Recouping city pollution costs: CIEL report details legal avenues for action against plastic producers
01 Jul 2024 --- A new report released by the Center for International Environmental Law (CIEL) has detailed the burden plastic pollution places on urban centers throughout the US. The findings show how rampant packaging usage drains governmental resources and damages human and environmental health, and presents policy roadmaps for resolving the crises.
The report, titled “Making Plastic Polluters Pay: How Cities and States Can Recoup the Rising Costs of Plastic Pollution,” places the pollution blame squarely on FMCGs and mass producers of single-use plastic products.
In 2019, the management of plastic waste cost more than US$32 billion globally. These costs are on track to increase, and cities bear the brunt of the financial costs.
For example, a 2023 survey conducted in Louisiana found that state entities were collectively spending more than US$91.4 million annually on litter cleanup and prevention — a cost increase of more than 65% since 2010.
Similarly, the Texas Department of Transportation, in 2021, spent more than US$50 million to clean only roadside litter (a 42% increase since 2004), while Pennsylvania estimated an annual roadside litter price tag of US$68.5 million across nine cities
Steven Feit, one of the report’s authors and a senior attorney and legal and research manager at CIEL, tells Packaging Insights: “Cities and states know that action is needed to address this crisis and, as federal legislators drag their heels, local governments can, and have, taken matters into their own hands.”

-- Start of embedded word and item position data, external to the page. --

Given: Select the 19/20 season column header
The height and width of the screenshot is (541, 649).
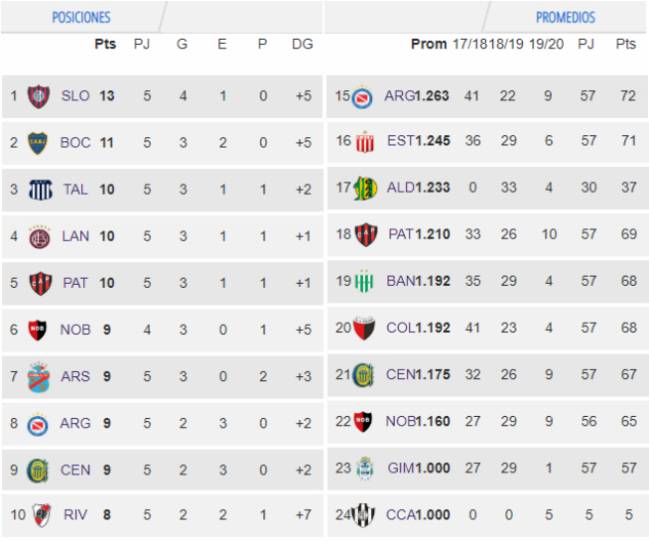Looking at the screenshot, I should [x=546, y=44].
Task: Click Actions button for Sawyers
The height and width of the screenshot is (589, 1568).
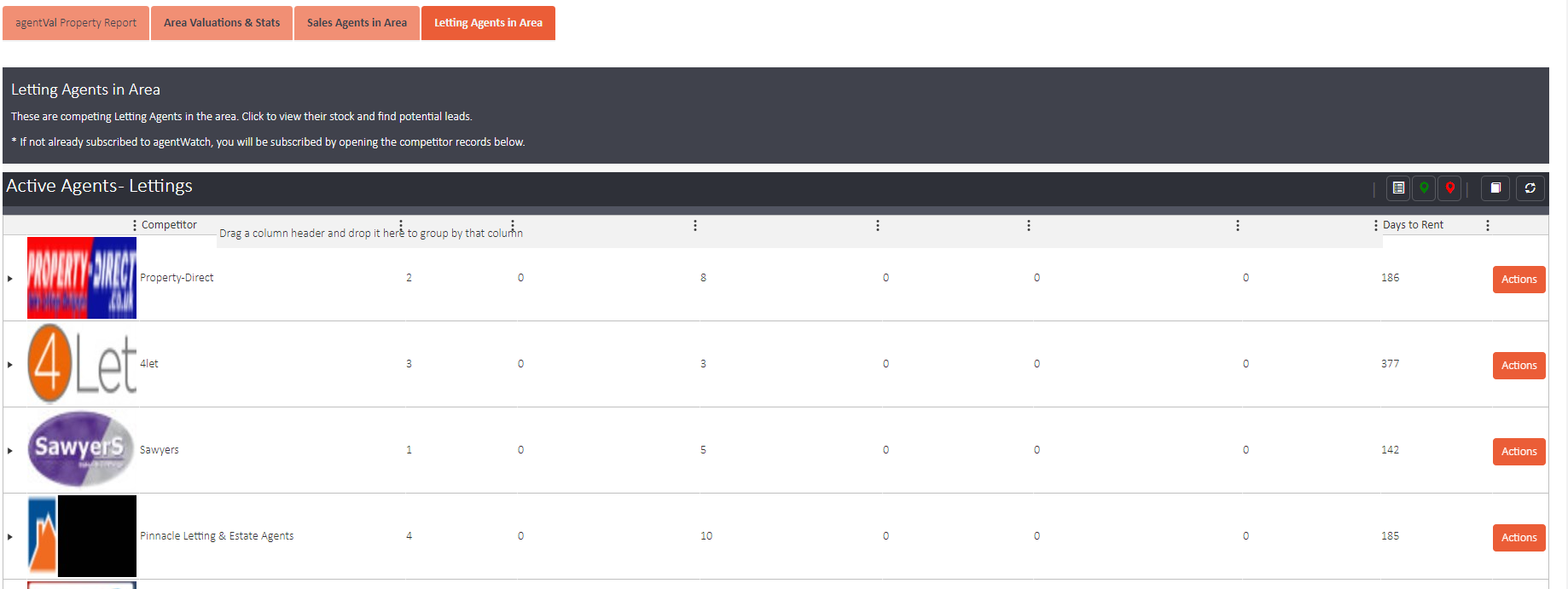Action: coord(1519,452)
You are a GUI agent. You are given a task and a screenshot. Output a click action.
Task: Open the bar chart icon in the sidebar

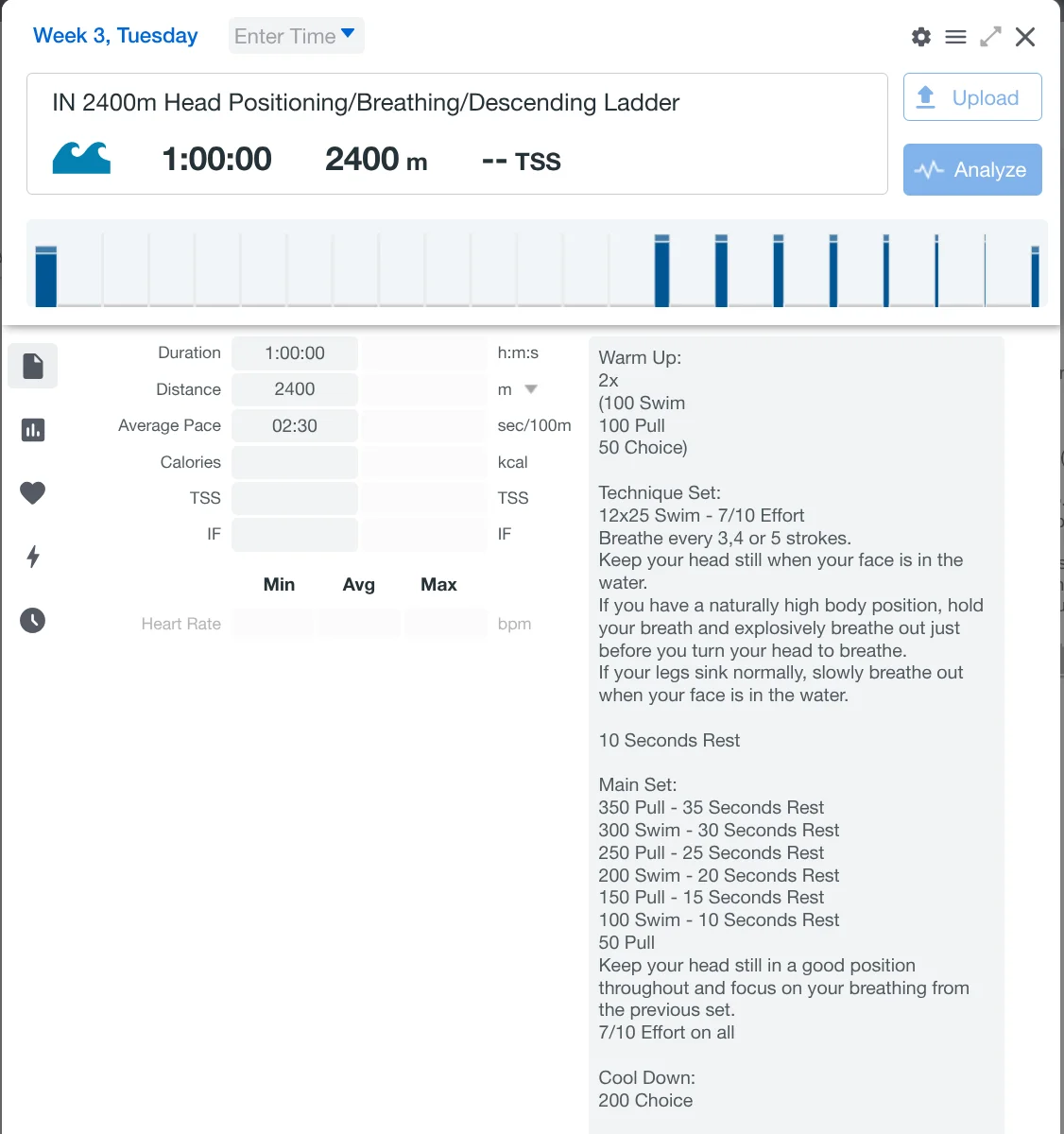[33, 430]
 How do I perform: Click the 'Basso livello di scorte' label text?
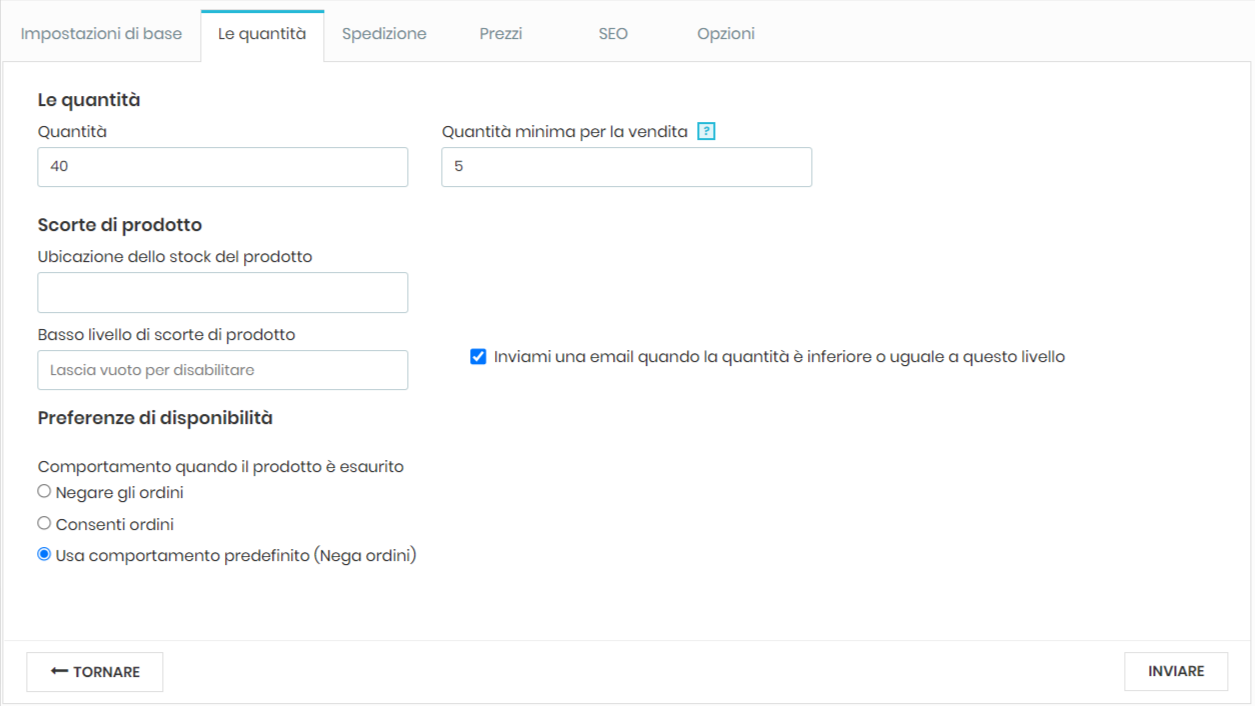pyautogui.click(x=166, y=335)
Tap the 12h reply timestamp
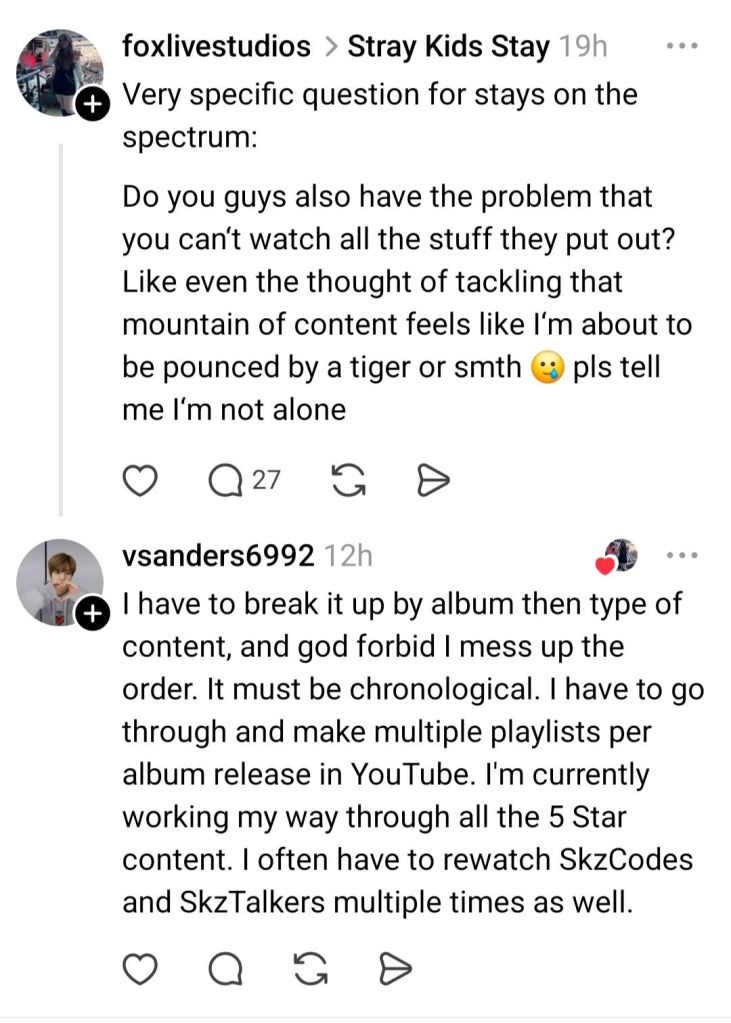 [349, 555]
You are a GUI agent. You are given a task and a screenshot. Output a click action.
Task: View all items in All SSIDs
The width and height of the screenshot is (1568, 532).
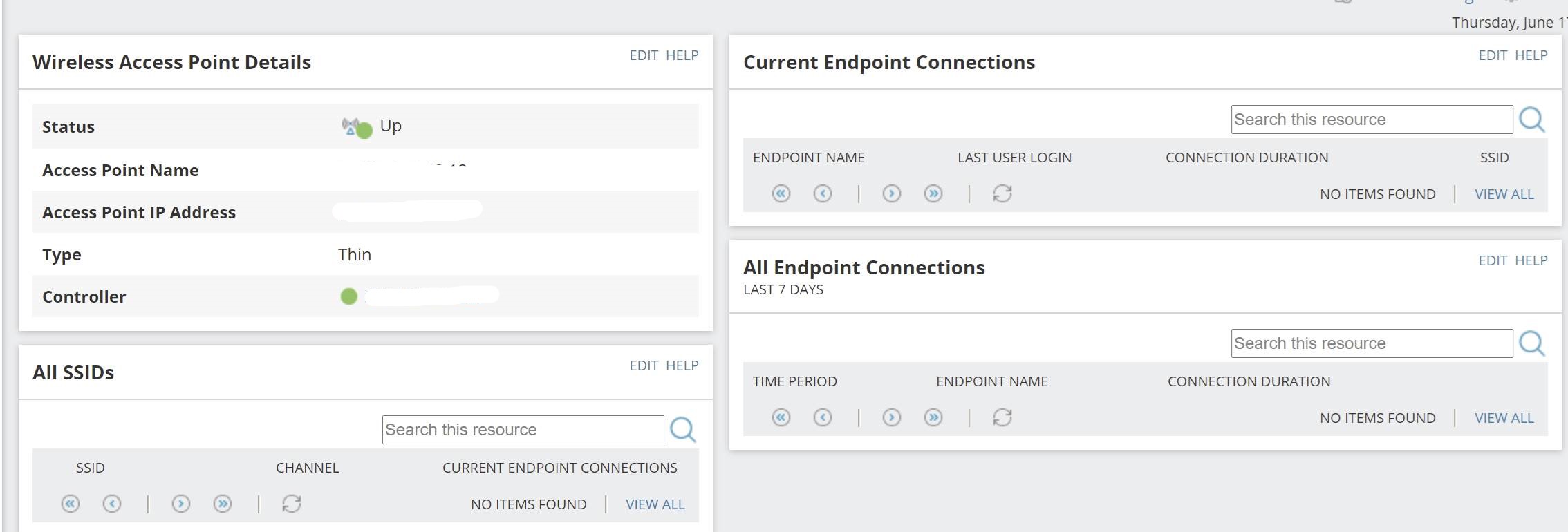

Waste management is usually one of the biggest costs city authorities must budget for., the report notes.“The state of New York and the city of Baltimore have already filed suit to hold plastic polluters accountable, while the state of California has an active investigation into plastic producers.”
Litigation avenues
The report encourages litigation against plastics producers and distributors and details three legal doctrines with the most power for obtaining accountability. These are: nuisance, product liability and consumer protection.
Nuisance law allows state and local government plaintiffs to seek judicial compensation where the rights of the public have been infringed. Nuisance has been a “remarkably versatile” legal doctrine, the report states, evolving to account for new and unexpected harms as society evolves.
Products liability law allows plaintiffs to hold product producers responsible for their impacts — including defective design of entire product lines or failure to adequately warn consumers about potential product harms.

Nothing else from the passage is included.